* _Input_:
········

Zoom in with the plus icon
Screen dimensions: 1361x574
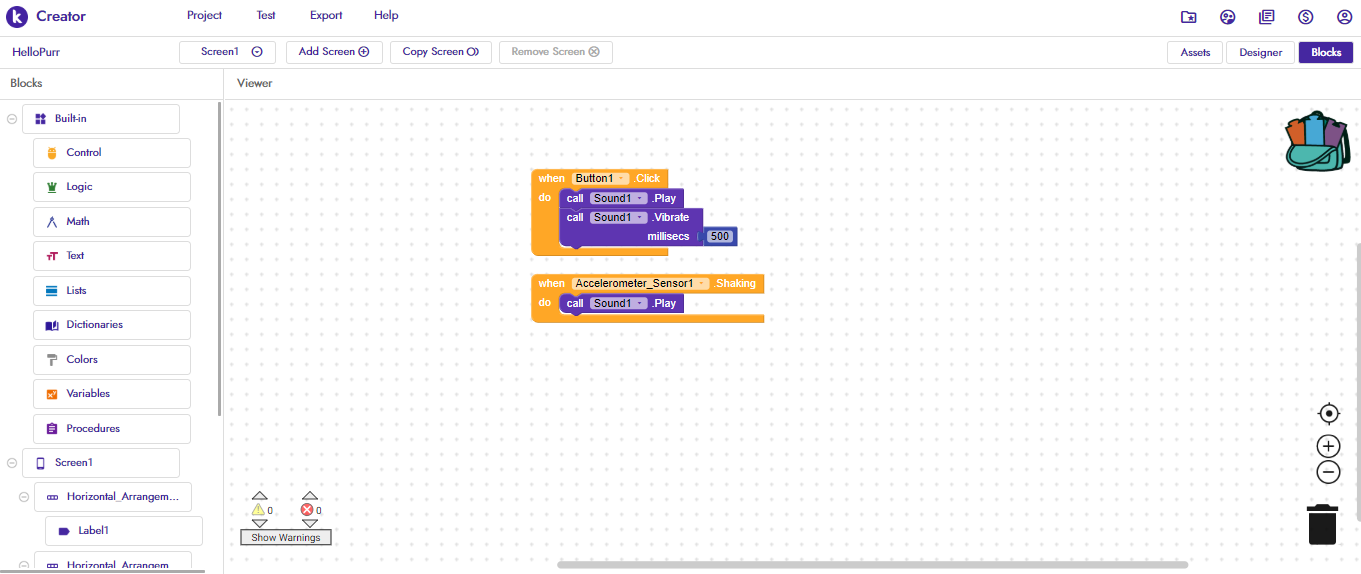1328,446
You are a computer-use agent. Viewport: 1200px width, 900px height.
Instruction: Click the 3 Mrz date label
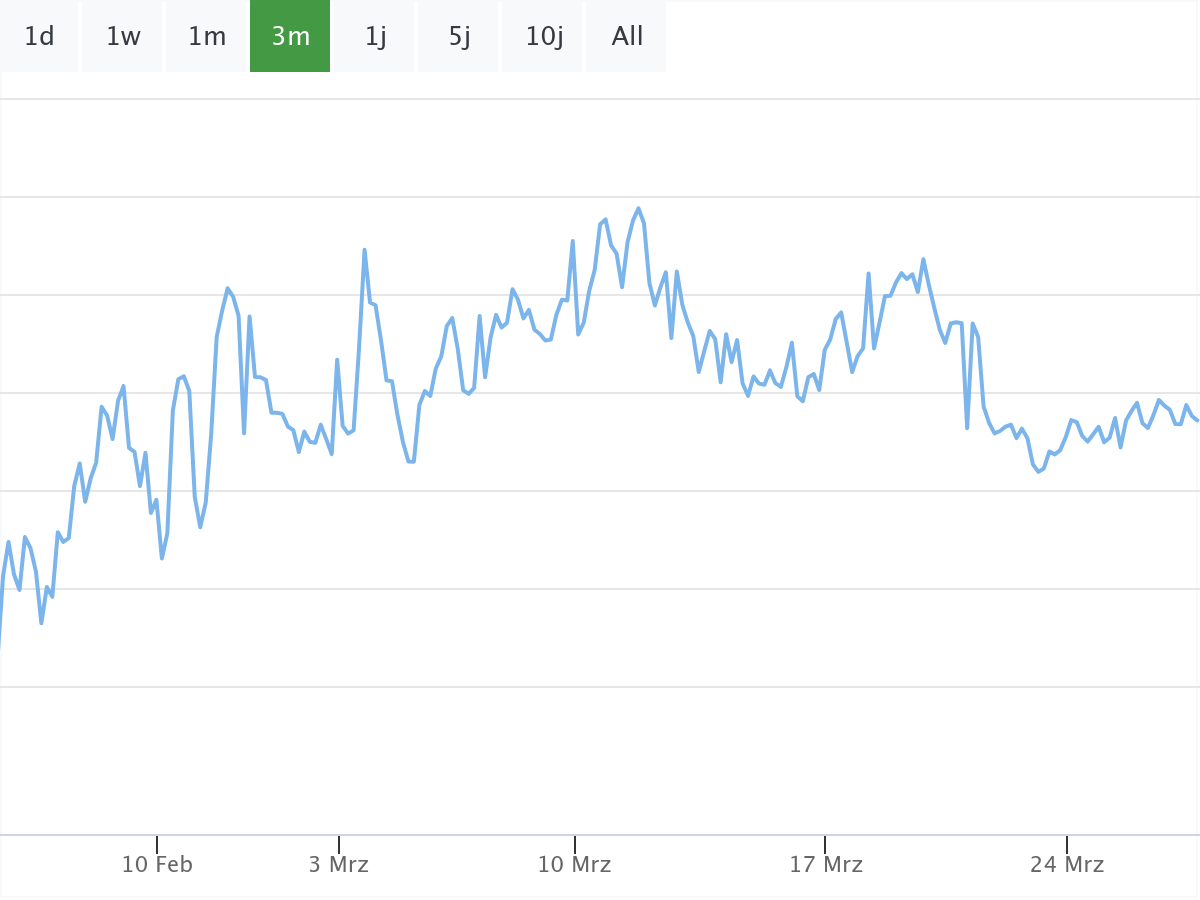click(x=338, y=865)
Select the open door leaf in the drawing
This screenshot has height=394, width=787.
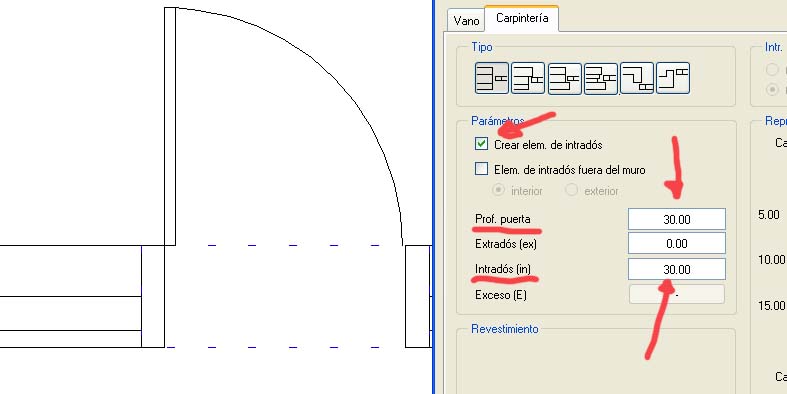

········

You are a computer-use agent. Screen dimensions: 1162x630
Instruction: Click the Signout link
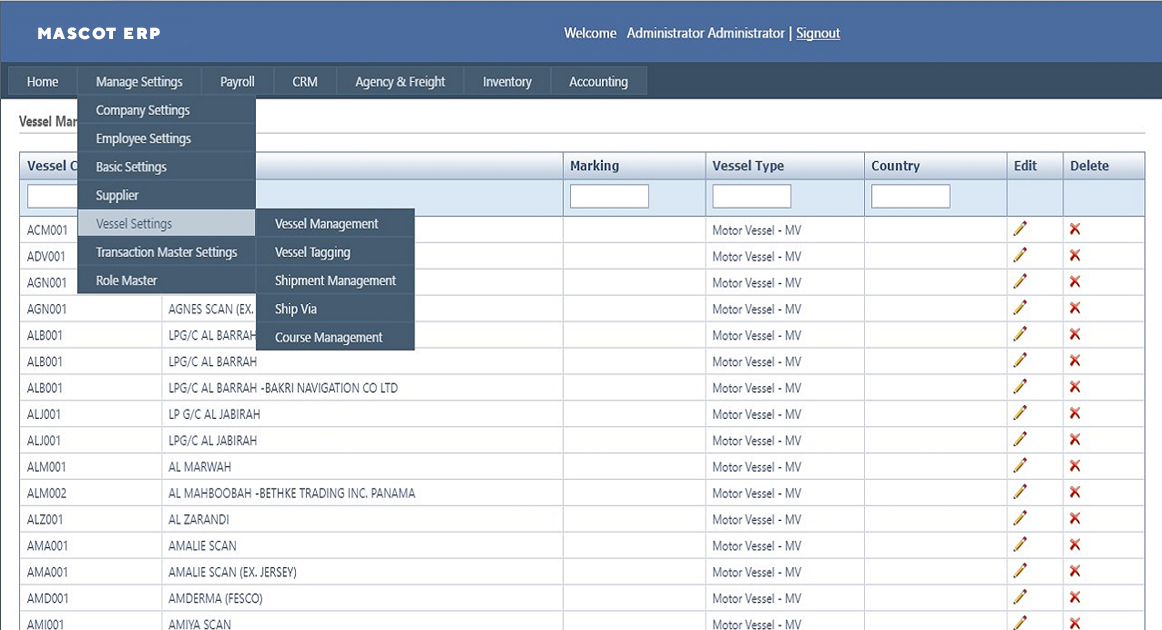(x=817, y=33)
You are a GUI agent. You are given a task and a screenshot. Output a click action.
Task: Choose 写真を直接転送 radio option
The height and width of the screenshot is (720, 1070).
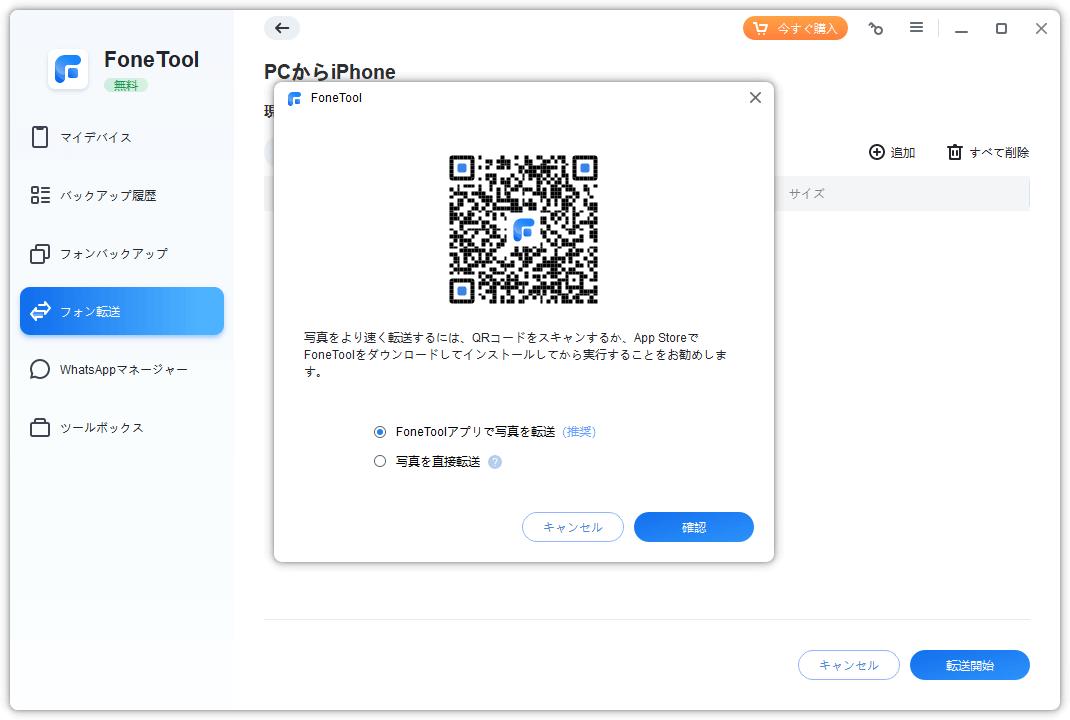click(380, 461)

········

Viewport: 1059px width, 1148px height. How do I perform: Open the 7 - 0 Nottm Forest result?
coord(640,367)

········

* _What is being asked_: Turn the material from the line with "You are a GUI" to the line with "click(380, 461)", both included, into a JSON list of strings with one string per line. Skip blank lines and leave the pictures out.

* _Reply to the task_:
[
  "You are a GUI agent. You are given a task and a screenshot. Output a click action.",
  "Task: Choose 写真を直接転送 radio option",
  "The height and width of the screenshot is (720, 1070).",
  "click(380, 461)"
]